Choosing between an asset sale versus an equity sale is deal specific and requires weighing of the advantages and disadvantages between the two choices as they pertain to the assets being acquired. The main advantages and disadvantages are described below.

B. Advantages and Disadvantages of Asset Sales and Equity Sale Transactions

The most commonly considered advantages and disadvantages between an asset sale and an equity sale transaction are summarized as follows: (1) legacy liability concerns; (2) due diligence procedures; (3) closing procedures; and (4) preemptive right issues.

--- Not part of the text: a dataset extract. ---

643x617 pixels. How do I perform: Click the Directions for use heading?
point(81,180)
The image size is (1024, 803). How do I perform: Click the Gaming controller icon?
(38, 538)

Each of these issues is briefly discussed below.

1. Legacy Liability Concerns

Among the most important considerations when choosing between an asset sale or equity sale transaction are the liabilities that will be transferred to the prospective purchaser. In an equity sale transaction, the purchaser will take ownership of the entity and its legacy liability issues, including, but not limited to, environmental claims, employment claims, federal income tax issues or liabilities, and known, threatened, and unknown tort claims. However, in an asset sale transaction, the parties have flexibility as to which assets and liabilities are subject to the transaction, allowing the purchaser to reduce its risk of assuming unknown liabilities of the seller.

The potential for legacy liability issues is the primary reason sellers commonly prefer an equity sale over an asset sale transaction and, naturally, why purchasers commonly prefer an asset purchase over an equity sale transaction.

2. Required Due Diligence Procedures

The due diligence required in connection with an asset sale transaction is focused on the assets themselves. This requires due diligence on the real property being acquired (e.g., environmental review, title review, permit review, review of lease agreements, etc.). However, due to the nature of an equity...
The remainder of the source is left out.